Qadha Shalat: Pengertian, Tata Cara, dan Niatnya

  • Assalaam
  • H. Muttaqien
  • 11
...

Shalat merupakan salah satu rukun Islam yang wajib dilaksanakan oleh umat muslim. Namun, terkadang seseorang dapat terlupa atau terhalang dalam melaksanakan shalat pada waktu yang telah ditentukan. Banyak orang mungkin pernah mengalami kejadian di mana mereka melewatkan waktu shalat karena berbagai hal, seperti terlambat bangun tidur, sibuk bekerja, atau terjebak dalam kemacetan.
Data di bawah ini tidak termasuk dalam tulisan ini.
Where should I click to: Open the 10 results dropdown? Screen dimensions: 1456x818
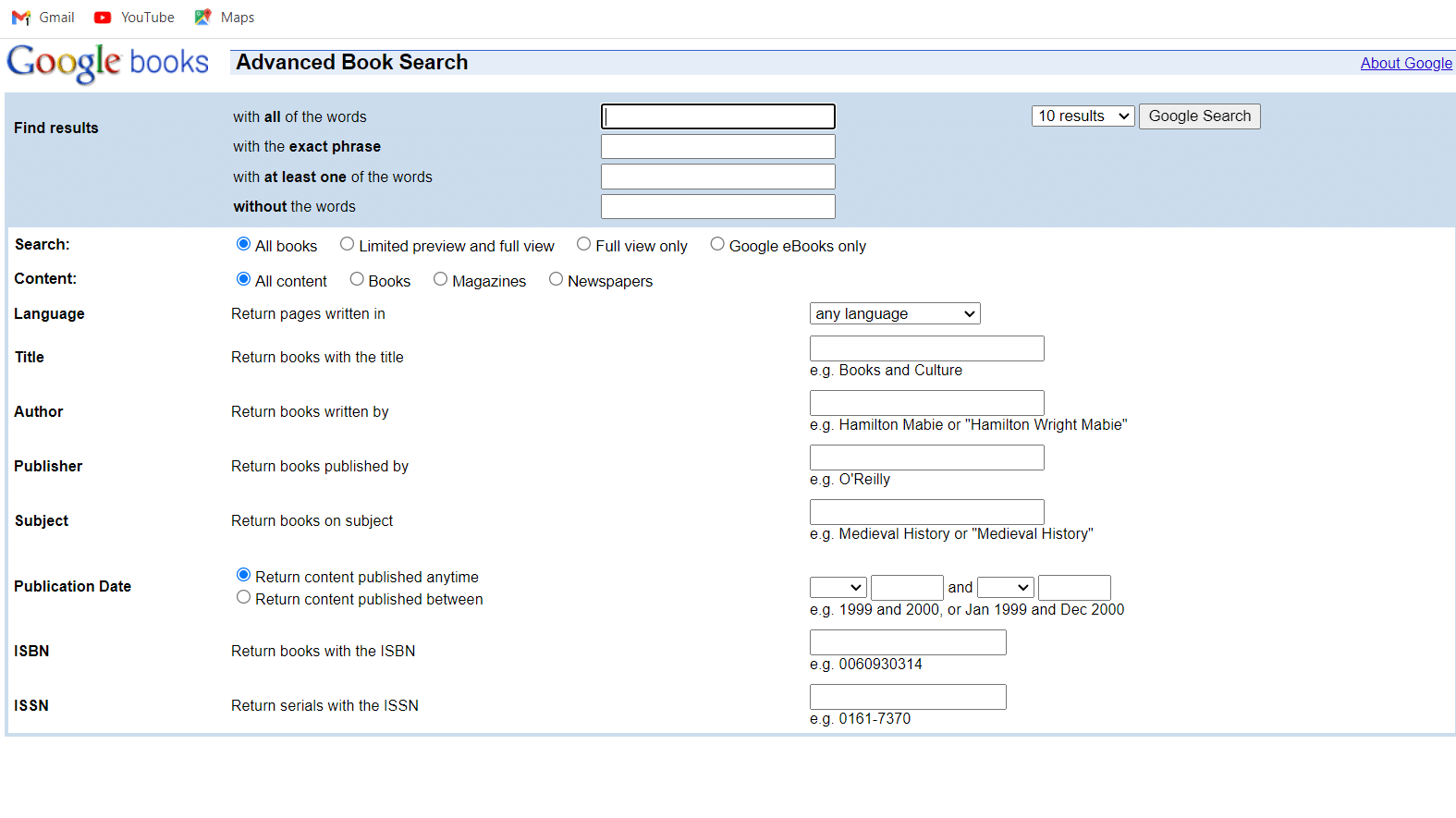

Namun, sebagai seorang Muslim, menjaga kewajiban shalat tetap harus dilakukan meskipun terlewat waktu pelaksanaannya. Lantas, bagaimana cara menqqadhanya?

Apa Itu Qadha Shalat?

Sebagaimana telah kita ketahui bersama, sejak disyariatkan pada peristiwa Isra’ dan Mi’raj, dalam sehari seorang Muslim diwajibkan untuk melaksanakan shalat fardlu sebanyak lima kali. Kewajiban yang mengikat setiap individu ini tidak bisa diwakilkan ataupun ditinggalkan. Bagi yang telah meninggalkan shalat, maka syariat Islam menuntut orang tersebut untuk melaksanakan qadha shalat.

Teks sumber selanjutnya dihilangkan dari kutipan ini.